What the task requires: Rewrite everything from the line containing "The height and width of the screenshot is (525, 1024)." down to the line containing "Action: [x=896, y=262]" as a JSON list of strings, one string per line, leaving out blank lines.

[Target pointing data]
....................

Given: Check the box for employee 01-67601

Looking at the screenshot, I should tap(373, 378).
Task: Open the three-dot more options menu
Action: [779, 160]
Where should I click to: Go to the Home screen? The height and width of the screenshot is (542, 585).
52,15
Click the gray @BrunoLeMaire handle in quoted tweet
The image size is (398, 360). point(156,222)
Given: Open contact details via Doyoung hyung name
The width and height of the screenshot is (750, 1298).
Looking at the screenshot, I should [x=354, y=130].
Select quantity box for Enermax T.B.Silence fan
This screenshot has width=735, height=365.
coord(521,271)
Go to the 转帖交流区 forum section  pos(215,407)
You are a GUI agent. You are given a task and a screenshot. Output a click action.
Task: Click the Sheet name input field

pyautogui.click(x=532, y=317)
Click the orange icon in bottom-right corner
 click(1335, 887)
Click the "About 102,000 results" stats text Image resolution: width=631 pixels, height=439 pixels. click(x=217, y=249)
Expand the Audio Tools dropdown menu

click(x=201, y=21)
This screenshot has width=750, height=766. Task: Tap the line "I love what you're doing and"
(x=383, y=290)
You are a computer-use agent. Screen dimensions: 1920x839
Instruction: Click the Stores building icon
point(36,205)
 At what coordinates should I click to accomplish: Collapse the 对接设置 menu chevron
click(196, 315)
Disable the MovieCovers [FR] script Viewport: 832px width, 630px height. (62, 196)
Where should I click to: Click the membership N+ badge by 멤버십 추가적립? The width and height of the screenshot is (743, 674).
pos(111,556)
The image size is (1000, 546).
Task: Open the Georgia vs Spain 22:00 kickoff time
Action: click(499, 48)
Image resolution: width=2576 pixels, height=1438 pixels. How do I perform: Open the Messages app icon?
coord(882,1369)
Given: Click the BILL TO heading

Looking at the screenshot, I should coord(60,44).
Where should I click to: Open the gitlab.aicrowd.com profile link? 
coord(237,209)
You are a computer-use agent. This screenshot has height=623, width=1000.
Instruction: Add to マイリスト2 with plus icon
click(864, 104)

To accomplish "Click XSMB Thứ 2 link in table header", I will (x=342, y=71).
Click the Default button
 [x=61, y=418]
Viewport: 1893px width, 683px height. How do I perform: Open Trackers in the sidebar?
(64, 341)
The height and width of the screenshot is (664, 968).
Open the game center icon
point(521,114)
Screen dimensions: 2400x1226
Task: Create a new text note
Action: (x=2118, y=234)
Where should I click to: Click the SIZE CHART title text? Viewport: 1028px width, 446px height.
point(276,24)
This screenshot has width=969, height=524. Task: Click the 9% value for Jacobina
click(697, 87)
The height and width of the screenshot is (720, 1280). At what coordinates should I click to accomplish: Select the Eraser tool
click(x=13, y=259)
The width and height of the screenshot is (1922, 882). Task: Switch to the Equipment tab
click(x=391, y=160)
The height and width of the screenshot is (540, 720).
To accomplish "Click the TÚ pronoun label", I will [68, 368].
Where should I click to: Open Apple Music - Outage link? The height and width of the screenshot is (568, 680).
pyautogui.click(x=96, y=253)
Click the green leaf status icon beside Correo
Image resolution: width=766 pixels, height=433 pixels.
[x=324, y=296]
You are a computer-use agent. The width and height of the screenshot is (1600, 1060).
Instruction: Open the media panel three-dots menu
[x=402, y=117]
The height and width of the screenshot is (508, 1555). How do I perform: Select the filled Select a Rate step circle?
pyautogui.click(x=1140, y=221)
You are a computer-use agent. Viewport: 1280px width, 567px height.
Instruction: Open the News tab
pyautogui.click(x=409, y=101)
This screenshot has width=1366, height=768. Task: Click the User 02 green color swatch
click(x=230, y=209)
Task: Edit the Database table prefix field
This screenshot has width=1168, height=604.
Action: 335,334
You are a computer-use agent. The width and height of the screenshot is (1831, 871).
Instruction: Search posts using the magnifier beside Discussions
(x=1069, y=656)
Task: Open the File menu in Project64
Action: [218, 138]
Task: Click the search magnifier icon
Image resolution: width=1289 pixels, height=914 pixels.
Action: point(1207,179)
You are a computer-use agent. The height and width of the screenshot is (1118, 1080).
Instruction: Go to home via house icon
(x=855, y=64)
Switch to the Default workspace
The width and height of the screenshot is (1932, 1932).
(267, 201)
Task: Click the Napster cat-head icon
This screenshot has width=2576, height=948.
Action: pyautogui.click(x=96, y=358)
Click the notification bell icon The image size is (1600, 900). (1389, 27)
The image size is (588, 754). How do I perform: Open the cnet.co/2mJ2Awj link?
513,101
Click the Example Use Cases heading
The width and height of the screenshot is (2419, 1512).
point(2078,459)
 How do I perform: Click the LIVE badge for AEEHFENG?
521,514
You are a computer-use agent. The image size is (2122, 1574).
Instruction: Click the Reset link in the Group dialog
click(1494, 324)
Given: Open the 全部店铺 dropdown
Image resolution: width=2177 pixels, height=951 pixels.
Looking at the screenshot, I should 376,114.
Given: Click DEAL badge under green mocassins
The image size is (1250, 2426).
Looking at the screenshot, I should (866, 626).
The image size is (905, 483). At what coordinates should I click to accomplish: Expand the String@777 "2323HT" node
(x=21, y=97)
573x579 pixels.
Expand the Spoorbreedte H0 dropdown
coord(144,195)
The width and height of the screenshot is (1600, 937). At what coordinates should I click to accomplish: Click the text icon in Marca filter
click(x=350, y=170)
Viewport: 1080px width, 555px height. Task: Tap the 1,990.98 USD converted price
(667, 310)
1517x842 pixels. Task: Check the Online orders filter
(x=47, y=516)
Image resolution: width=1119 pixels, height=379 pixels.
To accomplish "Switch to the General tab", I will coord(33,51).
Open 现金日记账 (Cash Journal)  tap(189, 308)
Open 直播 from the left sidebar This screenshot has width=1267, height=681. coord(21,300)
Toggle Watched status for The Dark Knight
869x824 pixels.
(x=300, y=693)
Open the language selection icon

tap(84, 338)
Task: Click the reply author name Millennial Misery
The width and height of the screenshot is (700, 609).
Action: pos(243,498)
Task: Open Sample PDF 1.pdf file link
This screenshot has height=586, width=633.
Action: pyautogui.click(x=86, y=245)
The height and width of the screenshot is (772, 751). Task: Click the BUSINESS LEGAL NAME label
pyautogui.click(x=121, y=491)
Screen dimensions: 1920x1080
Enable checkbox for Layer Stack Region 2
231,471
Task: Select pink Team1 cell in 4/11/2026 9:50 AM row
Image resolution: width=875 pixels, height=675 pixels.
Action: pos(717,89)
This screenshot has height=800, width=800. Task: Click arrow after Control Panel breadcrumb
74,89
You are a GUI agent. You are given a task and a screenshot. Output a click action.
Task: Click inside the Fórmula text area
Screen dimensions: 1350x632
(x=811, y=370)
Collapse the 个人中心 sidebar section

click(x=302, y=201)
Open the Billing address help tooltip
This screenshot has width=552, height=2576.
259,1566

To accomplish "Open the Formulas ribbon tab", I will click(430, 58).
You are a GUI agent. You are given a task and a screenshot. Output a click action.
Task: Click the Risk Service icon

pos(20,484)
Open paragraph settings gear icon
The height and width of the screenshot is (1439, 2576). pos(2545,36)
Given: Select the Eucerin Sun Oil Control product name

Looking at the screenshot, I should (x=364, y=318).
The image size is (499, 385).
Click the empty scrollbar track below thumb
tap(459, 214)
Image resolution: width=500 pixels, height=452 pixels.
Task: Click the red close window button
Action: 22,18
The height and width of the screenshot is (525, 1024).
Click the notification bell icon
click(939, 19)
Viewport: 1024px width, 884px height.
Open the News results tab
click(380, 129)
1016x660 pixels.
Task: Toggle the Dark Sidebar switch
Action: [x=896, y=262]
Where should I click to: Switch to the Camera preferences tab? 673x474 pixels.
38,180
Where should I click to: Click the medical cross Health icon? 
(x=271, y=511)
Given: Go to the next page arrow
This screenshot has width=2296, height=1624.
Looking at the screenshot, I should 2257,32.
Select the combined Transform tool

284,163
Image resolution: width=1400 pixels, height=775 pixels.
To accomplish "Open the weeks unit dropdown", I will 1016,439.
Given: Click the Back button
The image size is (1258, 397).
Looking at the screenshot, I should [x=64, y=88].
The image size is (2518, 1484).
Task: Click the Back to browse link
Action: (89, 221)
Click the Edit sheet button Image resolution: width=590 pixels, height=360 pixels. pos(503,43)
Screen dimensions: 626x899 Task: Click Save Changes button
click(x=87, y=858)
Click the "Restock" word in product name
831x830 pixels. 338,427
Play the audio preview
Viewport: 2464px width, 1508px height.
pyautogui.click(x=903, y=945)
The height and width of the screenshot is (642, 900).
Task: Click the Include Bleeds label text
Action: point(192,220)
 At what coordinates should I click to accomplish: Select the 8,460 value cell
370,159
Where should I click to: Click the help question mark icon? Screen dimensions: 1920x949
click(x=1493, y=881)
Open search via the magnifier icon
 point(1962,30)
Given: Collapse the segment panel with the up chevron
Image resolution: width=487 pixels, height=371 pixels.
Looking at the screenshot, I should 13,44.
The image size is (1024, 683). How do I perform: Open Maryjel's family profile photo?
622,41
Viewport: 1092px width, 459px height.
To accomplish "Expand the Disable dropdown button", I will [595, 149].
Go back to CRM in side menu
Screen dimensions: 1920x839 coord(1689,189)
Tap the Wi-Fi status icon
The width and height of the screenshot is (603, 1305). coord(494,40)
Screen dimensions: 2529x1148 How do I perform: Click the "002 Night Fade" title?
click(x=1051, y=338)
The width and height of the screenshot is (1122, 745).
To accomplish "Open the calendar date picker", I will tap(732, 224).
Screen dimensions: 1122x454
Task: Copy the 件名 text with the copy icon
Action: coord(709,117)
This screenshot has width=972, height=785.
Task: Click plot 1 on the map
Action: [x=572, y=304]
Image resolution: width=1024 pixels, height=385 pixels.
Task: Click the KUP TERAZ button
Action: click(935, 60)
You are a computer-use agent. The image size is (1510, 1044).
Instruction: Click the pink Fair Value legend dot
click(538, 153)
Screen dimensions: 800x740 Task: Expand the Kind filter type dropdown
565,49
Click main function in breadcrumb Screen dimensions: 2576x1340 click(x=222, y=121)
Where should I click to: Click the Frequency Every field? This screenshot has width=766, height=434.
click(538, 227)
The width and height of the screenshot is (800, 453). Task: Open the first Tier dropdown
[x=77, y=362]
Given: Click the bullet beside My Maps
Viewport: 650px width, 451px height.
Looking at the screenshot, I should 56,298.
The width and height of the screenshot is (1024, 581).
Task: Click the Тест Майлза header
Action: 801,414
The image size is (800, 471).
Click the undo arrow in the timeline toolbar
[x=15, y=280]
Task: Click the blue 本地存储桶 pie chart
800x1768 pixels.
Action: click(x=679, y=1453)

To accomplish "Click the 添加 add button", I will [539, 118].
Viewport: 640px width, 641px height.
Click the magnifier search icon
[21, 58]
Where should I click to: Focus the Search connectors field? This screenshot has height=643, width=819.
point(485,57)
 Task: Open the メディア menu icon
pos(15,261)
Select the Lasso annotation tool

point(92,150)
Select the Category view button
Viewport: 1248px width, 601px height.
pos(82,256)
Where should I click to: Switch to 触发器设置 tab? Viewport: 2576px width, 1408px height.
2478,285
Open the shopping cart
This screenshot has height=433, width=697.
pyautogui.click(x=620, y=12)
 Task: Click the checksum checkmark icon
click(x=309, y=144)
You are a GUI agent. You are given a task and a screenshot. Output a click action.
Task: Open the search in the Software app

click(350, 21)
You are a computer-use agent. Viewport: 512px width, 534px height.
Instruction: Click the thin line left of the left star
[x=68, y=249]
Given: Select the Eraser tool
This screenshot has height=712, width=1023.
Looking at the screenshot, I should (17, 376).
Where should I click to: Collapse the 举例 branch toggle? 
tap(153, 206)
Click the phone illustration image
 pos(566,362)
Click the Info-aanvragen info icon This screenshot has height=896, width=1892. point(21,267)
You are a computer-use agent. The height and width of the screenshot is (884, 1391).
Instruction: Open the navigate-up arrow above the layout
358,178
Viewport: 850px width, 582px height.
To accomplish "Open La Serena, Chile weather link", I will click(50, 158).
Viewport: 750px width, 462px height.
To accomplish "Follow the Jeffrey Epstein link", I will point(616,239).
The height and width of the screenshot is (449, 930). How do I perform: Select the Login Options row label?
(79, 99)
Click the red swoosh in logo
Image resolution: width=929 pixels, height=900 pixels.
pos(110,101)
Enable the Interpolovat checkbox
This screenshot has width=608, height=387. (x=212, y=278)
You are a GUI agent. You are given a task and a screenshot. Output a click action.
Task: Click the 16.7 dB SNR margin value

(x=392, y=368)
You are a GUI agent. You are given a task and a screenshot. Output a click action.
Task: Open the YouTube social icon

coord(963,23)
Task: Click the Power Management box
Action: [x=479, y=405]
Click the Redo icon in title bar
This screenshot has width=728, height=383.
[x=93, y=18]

....................

Task response:
[
  "The height and width of the screenshot is (525, 1024).",
  "Click the notification bell icon",
  "click(939, 19)",
  "Viewport: 1024px width, 884px height.",
  "Open the News results tab",
  "click(380, 129)",
  "1016x660 pixels.",
  "Task: Toggle the Dark Sidebar switch",
  "Action: [x=896, y=262]"
]